Even with this positive view of the future, the participants were clear in their negative assessment in the current state of affairs. When asked to “rate the Arab world, as a whole, in terms of its IT developments,” only 13 percent gave the region a high mark. 53 percent gave it low grade. A much higher 39 percent rated positively “current efforts in the Arab world to develop IT,” with only 29 percent viewing these efforts negatively.

And when asked to rank the Arab world’s IT development against that of other regions in the world, an average of only 15 percent reported that the Arab region was better off than Eastern Europe, India and South East Asia. More than 50 percent felt the Arab world measured poorly in comparison to these regions. Only when compared to central Africa and South Africa and Pakistan did the participants give the Arab world better grades.

When asked to assess the Arab world’s principle weaknesses in planning IT development, the participants offered the following reasons:

Lack of planning/strategy 16%
Lack of Arab cooperation/unity 10
Lack of technological know-how 19
Lack of financing 7
Politics/Bureaucracy 7
Lack of infrastructure 5
Language problems 2
Incorrect thinking/Bad leadership 6
Lack of cooperation with outsiders 3
Other 16
Nothing in particular 8

Conversely when asked to assess the principle strengths that the Arab world can bring to its planning for IT development, the conference participants suggested as the region’s attributes:

Human resources /trained personal 30%
Financial resource 12
Common language 10
Arab market 6
Scientific/technological progress 5
Cooperation between Arab countries 7
Natural resources 4
Other 10
Nothing in particular 19

Finally the conference’s participants were asked to look into the future and assess the prospects for a number of developments.
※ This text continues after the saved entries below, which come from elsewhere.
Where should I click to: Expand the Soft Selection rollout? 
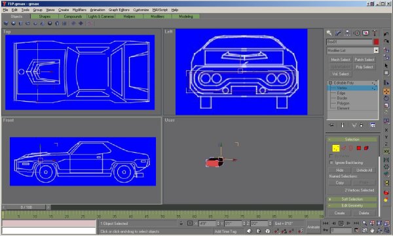(x=352, y=199)
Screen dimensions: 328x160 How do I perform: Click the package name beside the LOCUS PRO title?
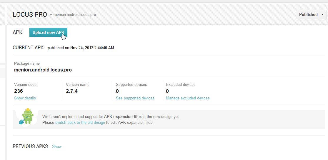[x=74, y=14]
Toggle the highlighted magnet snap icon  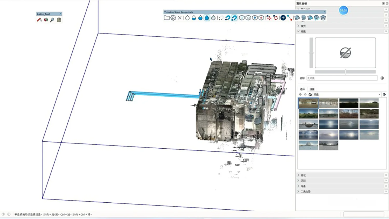click(234, 18)
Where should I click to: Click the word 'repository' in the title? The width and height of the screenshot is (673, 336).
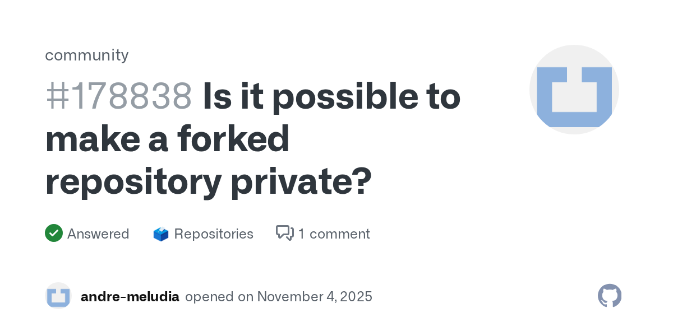(x=133, y=183)
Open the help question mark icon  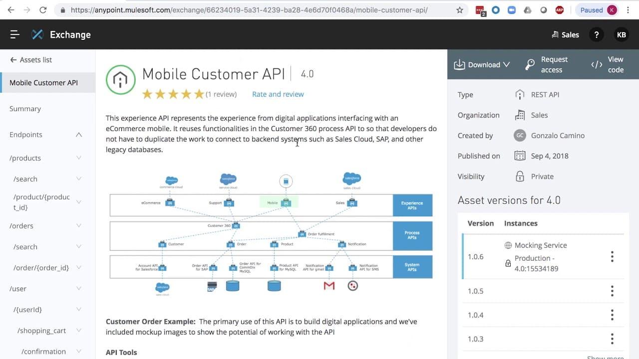coord(596,34)
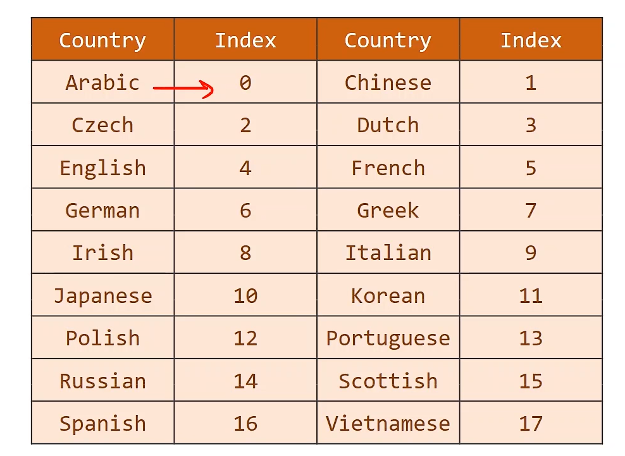
Task: Click index value 16 beside Spanish
Action: (x=245, y=424)
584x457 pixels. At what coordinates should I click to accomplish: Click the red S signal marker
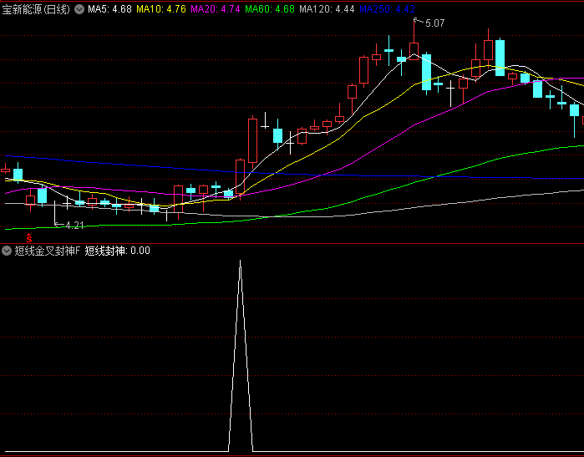click(29, 238)
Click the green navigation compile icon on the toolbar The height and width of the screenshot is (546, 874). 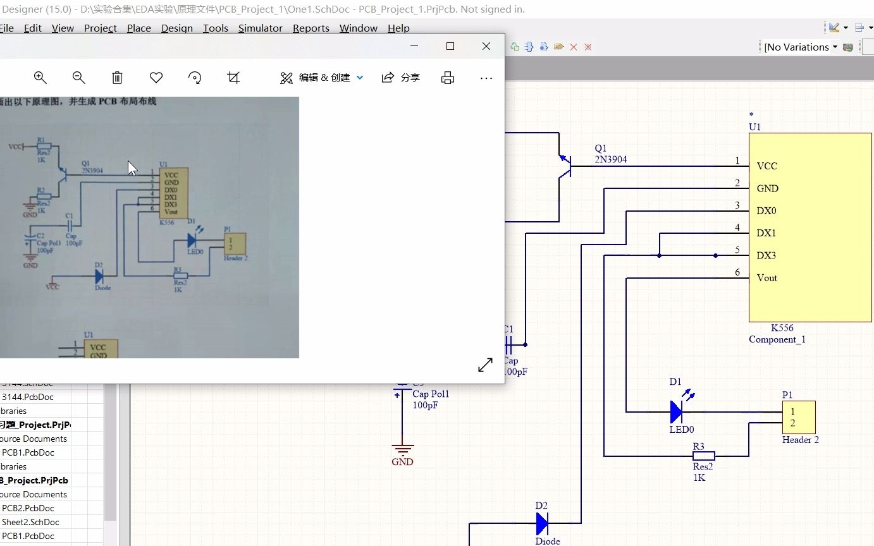click(x=514, y=47)
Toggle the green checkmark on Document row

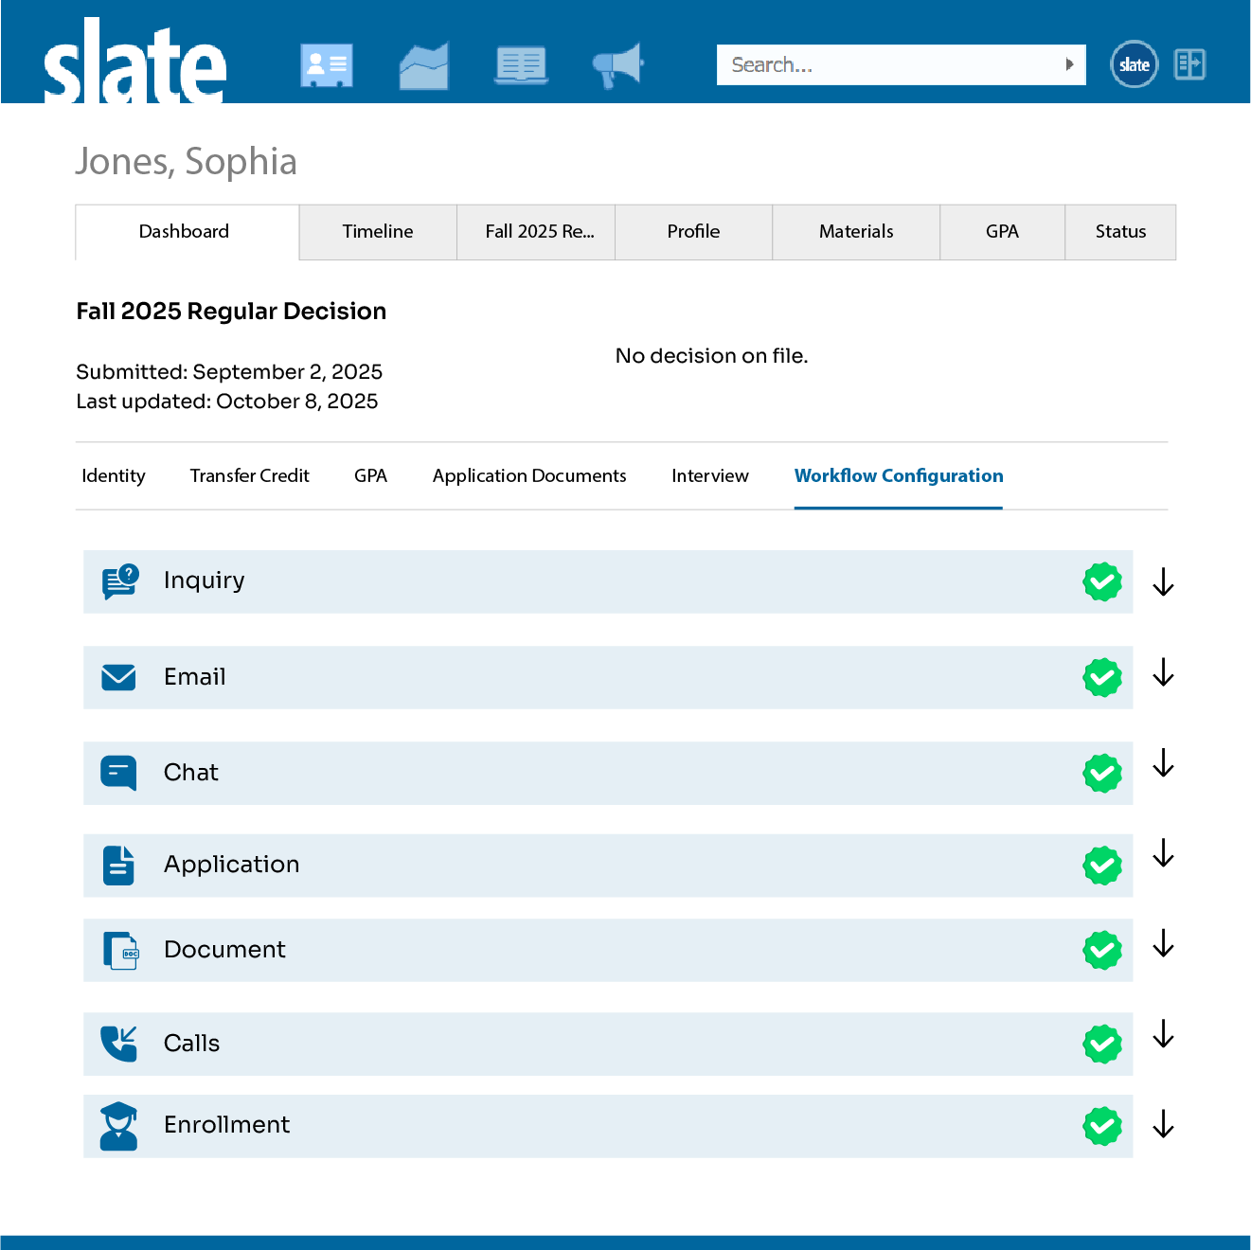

While not optimistic about the prospects for peace in the next five years (only 32 percent were optimistic, against 56 percent who were pessimistic) in most other areas the participants were quite hopeful.

61 percent were optimistic that there would be more cooperation between nations in the Arab world, only 24 percent were not. As an extension of this, 56 percent expressed optimism about prospects for a regional economic market or regional trade association among Arab nations. Pluralities were hopeful that there would be regional sharing of resources and a reduction in the gaps between rich and poor in getting Internet access in the Arab world.

The survey results are significant in that they provide insight into the thinking of an important sector of Arab professionals who are working on the cutting edge of a world-wide technological revolution. They understand its importance, see its benefits and recognize that although the Arab world is currently lagging behind other regions in IT development, it has the human resources and the potential to move forward.

In this regard, both the conference and the survey are useful tools that can help to inform policy and spur action.

The survey, as noted, is a product of Zogby/Artoc Research and Development. It represents a partnership between Zogby International of New York, one of the United States’ leading polling firms and the Artoc Group for Investment and Development, one of Egypt’s leading companies.